── Given records

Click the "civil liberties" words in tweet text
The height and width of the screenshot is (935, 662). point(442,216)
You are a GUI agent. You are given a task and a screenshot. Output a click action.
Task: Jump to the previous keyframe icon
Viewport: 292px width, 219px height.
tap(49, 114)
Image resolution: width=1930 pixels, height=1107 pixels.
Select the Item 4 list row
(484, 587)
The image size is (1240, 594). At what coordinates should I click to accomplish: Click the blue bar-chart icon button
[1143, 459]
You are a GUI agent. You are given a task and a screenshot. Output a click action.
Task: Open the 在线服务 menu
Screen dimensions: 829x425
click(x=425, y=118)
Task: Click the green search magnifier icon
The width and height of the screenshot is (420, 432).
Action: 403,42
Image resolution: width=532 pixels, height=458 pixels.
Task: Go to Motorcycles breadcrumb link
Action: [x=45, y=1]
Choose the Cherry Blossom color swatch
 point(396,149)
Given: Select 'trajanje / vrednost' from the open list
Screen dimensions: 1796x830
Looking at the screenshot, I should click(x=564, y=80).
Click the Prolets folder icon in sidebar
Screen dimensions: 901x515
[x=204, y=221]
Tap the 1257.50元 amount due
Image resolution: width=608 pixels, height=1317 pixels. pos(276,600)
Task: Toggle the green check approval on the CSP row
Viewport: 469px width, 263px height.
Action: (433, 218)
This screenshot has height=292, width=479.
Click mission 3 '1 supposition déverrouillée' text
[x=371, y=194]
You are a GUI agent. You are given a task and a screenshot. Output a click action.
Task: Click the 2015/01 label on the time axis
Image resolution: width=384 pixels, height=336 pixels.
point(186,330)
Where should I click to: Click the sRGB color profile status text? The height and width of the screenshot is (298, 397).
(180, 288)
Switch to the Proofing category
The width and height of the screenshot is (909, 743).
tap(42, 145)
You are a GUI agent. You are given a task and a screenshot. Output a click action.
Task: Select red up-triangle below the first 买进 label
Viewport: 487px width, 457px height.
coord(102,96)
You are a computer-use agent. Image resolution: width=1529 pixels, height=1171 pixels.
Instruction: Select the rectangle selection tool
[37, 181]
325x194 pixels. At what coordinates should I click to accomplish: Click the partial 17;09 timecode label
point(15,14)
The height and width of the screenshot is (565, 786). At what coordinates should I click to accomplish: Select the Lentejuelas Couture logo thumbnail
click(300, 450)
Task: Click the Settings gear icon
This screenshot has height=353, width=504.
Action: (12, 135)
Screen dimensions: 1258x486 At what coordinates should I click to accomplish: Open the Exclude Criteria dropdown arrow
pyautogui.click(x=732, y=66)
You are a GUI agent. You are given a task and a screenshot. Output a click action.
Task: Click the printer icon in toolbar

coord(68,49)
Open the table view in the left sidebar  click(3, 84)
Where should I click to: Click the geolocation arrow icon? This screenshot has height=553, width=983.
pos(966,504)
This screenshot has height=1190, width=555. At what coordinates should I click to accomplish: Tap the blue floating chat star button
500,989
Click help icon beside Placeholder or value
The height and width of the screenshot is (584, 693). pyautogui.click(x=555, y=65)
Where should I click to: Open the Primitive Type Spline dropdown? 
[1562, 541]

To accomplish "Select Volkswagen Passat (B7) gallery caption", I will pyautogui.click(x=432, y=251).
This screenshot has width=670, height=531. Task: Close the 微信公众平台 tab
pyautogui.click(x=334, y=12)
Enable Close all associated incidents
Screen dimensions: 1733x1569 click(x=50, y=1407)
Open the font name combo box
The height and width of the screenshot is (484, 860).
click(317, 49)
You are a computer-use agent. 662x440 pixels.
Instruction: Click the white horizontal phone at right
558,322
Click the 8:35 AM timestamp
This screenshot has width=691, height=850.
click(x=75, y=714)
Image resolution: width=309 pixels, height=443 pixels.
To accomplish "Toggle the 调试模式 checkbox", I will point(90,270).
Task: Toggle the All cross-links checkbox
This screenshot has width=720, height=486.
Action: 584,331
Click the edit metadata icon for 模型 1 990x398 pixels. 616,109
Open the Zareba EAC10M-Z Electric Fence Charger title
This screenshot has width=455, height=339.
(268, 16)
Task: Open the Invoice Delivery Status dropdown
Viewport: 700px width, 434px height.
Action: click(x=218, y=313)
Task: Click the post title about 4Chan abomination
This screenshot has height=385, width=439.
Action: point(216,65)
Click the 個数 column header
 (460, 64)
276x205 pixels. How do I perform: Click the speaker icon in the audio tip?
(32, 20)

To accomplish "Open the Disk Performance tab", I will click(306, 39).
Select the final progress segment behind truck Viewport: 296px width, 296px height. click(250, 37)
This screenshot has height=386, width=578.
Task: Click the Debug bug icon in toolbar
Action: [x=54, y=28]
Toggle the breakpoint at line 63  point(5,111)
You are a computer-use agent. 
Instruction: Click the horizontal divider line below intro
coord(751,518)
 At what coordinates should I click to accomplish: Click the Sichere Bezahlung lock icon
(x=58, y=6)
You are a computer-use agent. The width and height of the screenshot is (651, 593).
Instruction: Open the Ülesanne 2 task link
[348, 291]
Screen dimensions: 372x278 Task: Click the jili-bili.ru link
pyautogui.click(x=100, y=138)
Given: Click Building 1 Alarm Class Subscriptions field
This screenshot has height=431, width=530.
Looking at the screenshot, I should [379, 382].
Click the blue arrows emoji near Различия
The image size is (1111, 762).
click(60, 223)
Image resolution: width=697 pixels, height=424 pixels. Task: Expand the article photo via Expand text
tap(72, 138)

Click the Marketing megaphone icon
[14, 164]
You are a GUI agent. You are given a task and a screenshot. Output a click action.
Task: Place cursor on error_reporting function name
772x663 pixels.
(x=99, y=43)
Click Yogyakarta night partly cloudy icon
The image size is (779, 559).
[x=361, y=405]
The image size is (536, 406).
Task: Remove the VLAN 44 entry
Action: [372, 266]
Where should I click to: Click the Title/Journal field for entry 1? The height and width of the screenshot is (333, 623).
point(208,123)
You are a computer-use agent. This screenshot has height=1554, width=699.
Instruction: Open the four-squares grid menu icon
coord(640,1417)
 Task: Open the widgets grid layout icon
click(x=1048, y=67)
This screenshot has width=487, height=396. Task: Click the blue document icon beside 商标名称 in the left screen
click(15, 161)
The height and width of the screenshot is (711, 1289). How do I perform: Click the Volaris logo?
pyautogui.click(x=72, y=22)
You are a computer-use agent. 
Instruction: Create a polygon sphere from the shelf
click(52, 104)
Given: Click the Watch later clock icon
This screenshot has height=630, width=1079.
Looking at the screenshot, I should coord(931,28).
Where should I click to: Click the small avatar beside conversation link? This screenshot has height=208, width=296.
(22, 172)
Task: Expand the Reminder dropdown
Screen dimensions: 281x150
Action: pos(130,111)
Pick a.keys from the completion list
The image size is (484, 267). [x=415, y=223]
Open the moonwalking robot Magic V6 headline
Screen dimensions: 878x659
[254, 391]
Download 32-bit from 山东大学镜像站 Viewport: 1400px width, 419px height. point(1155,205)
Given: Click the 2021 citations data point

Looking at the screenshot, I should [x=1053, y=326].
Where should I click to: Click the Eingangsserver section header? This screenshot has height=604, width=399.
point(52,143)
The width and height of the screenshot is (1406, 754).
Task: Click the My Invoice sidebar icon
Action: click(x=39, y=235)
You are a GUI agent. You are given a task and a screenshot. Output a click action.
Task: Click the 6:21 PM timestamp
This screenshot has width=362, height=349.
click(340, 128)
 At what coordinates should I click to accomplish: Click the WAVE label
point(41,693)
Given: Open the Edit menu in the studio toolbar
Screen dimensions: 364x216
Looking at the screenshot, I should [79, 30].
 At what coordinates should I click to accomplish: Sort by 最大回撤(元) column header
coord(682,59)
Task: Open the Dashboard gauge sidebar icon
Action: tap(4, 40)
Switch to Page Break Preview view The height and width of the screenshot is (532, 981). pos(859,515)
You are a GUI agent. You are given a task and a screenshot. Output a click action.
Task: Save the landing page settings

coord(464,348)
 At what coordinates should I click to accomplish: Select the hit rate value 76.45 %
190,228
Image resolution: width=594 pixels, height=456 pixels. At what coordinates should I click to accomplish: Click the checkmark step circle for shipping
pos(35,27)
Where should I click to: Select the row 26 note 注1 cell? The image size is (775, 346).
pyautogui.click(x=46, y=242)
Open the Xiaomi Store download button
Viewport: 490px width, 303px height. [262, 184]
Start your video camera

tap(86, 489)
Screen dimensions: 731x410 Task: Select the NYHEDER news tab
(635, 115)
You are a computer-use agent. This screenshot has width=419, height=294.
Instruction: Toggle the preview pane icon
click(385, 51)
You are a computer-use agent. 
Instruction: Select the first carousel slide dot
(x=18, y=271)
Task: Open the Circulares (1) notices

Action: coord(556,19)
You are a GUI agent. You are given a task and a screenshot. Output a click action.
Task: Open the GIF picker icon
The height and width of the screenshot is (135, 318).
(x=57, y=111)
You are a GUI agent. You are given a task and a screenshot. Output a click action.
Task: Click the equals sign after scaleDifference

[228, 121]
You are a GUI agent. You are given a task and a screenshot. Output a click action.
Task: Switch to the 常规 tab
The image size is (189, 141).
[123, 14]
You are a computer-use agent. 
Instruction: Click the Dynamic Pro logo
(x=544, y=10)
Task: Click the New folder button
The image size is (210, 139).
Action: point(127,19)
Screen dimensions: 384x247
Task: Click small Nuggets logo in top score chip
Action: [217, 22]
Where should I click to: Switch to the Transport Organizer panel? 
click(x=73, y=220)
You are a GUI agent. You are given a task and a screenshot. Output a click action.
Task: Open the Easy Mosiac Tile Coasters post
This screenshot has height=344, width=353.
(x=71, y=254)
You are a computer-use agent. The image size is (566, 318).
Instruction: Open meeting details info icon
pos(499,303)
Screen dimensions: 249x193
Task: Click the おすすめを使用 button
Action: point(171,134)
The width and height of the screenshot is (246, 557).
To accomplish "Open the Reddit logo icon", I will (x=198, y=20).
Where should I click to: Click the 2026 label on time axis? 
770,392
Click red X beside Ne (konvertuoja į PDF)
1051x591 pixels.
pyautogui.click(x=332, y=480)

────

Problem:
Look above for the line holding "Instruction: Toggle the preview pane icon". Print it and every line after it, exactly, through the line holding "The width and height of the screenshot is (246, 557).".

Exercise result:
Instruction: Toggle the preview pane icon
click(385, 51)
You are a computer-use agent. 
Instruction: Select the first carousel slide dot
(x=18, y=271)
Task: Open the Circulares (1) notices

Action: coord(556,19)
You are a GUI agent. You are given a task and a screenshot. Output a click action.
Task: Open the GIF picker icon
The height and width of the screenshot is (135, 318).
(x=57, y=111)
You are a GUI agent. You are given a task and a screenshot. Output a click action.
Task: Click the equals sign after scaleDifference

[228, 121]
You are a GUI agent. You are given a task and a screenshot. Output a click action.
Task: Switch to the 常规 tab
The image size is (189, 141).
[123, 14]
You are a computer-use agent. 
Instruction: Click the Dynamic Pro logo
(x=544, y=10)
Task: Click the New folder button
The image size is (210, 139).
Action: point(127,19)
Screen dimensions: 384x247
Task: Click small Nuggets logo in top score chip
Action: [217, 22]
Where should I click to: Switch to the Transport Organizer panel? 
click(x=73, y=220)
You are a GUI agent. You are given a task and a screenshot. Output a click action.
Task: Open the Easy Mosiac Tile Coasters post
This screenshot has height=344, width=353.
(x=71, y=254)
You are a computer-use agent. The image size is (566, 318).
Instruction: Open meeting details info icon
pos(499,303)
Screen dimensions: 249x193
Task: Click the おすすめを使用 button
Action: point(171,134)
The width and height of the screenshot is (246, 557).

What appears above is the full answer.